That was a great show.
Haha, you suckers! Y'all with your high speed internet, they can cap certain content you might access. For those like me with less than 1Mbps, good luck making ANY site run slower than that!

Bwaahahhahhahaahhaha!




Oh, wait.
Copy-pasta for your local congressman & the FCC

Yesterday, AT&T violated the principle of net neutrality, completely blocking access to img.4chan.org. This action is in contradiction to the spirit of a country such as ours, where access to information is seen not as a commodity, but as our right as American citizens. I am personally appalled that a company that specifically stated in the merger agreement submitted to the FCC that allowed it to become the largest ISP in the country that it would not do anything like this has reneged on its commitment to its customers and to the nation, six months after the expiration of that clause. The timing on this couldn't be better. AT&T has decided to see exactly where its limits are now that it is no longer bound by that agreement.
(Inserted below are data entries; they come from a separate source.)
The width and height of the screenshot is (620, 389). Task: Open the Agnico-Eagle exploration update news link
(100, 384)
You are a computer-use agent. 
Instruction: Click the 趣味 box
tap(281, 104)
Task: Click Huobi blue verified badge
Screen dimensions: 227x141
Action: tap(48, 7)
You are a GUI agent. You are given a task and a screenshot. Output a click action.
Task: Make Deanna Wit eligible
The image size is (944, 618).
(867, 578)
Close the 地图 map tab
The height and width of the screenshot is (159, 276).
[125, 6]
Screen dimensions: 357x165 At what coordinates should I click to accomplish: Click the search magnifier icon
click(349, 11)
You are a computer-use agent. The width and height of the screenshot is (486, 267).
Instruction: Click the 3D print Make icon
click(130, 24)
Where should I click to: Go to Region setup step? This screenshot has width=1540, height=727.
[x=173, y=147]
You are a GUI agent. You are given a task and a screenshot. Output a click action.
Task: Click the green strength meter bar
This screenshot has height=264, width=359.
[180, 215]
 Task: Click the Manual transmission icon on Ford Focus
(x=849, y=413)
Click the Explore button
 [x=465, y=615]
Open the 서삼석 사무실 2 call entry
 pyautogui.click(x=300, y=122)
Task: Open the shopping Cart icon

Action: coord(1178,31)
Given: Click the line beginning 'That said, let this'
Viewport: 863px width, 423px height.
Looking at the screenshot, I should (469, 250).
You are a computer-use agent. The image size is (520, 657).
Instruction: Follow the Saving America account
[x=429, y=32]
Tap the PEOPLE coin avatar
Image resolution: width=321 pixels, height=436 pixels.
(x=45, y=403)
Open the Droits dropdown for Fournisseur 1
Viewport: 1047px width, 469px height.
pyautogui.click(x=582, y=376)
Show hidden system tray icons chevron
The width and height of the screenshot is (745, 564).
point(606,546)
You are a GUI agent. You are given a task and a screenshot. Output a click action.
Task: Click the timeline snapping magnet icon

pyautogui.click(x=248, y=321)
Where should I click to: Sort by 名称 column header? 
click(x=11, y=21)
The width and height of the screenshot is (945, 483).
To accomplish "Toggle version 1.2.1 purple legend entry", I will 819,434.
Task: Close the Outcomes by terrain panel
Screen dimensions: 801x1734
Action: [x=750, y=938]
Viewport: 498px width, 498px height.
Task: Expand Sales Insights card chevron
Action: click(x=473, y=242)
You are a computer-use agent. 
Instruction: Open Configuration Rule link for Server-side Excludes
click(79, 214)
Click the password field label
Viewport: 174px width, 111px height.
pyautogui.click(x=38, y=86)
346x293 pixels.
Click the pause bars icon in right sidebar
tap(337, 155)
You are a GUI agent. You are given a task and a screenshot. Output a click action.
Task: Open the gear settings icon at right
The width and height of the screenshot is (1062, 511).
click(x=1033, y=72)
In January 2007, a bill was introduced that would have made this action illegal. Our president was one of the co-sponsors of that bill, and the Democratic Party in general was the impetus behind it. I hope you will bring this egregious violation of the rights of 15% of the internet-using American public to the attention of your fellow Commerce, Science, and Transportation committee members as soon as possible, and (whether through modification of the bill introduced two years ago or through the authorship of a new bill) attempt to safeguard my right, the right of the rest of your constituents, and the right of every American citizen to unfettered internet access, free from the censorship that could eventually lead to an Orwellian megacorporation controlling what we can and cannot see. If our elected government has seen fit not to violate net neutrality, the corporations we pay for internet access surely have no right. Please do everything in your power to remind them of this.

Thank you for your time.
TL;DR the pepedos have, collectively, a shorter memory span than the tadpoles from which they originated.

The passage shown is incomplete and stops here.